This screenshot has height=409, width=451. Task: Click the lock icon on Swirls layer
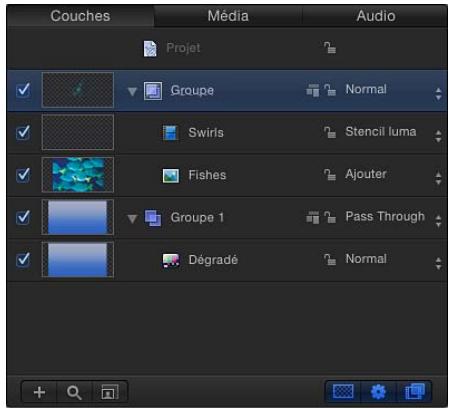[x=330, y=132]
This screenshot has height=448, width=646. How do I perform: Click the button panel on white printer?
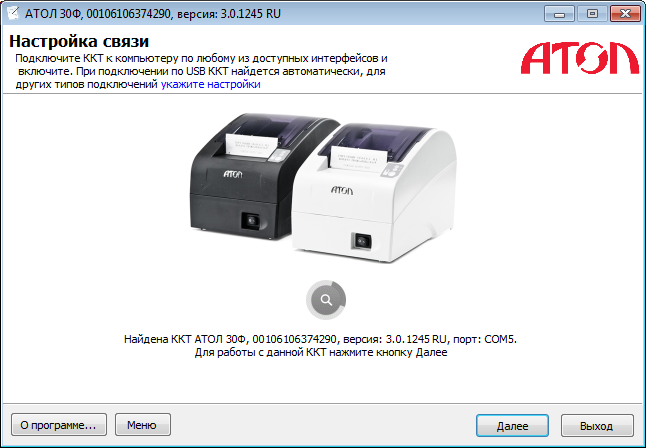(x=392, y=170)
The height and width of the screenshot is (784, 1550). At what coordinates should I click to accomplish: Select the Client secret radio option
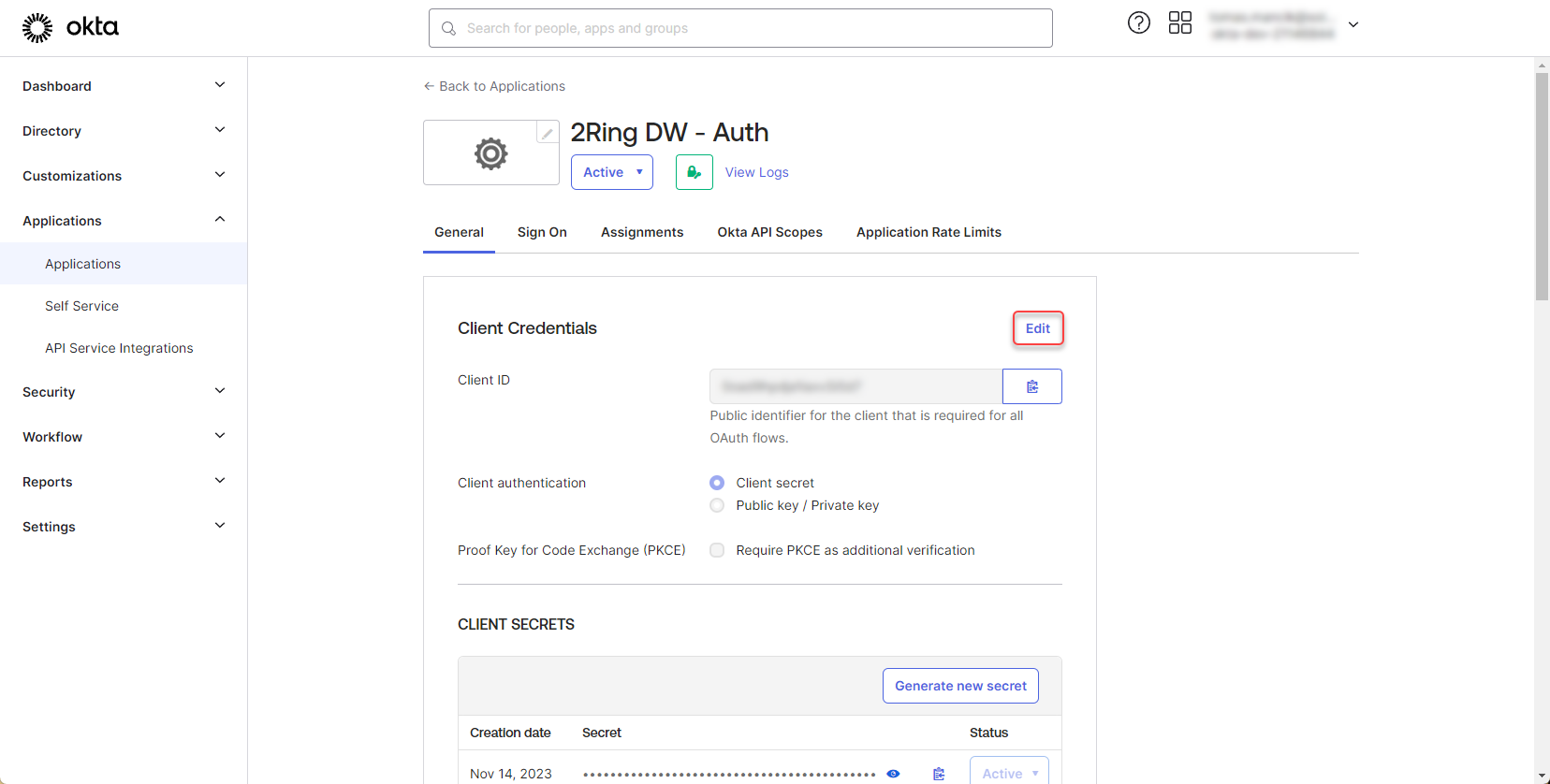(717, 483)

------------------------------

→ Your assignment: Everything from the line with "This screenshot has height=448, width=646." through the last line of the listing above is to be copied exactly, both ends included, except the pictures.

→ Result of the exercise:
This screenshot has height=448, width=646. How do I perform: Click the button panel on white printer?
(x=392, y=170)
The height and width of the screenshot is (784, 1550). At what coordinates should I click to accomplish: Select the Client secret radio option
(717, 483)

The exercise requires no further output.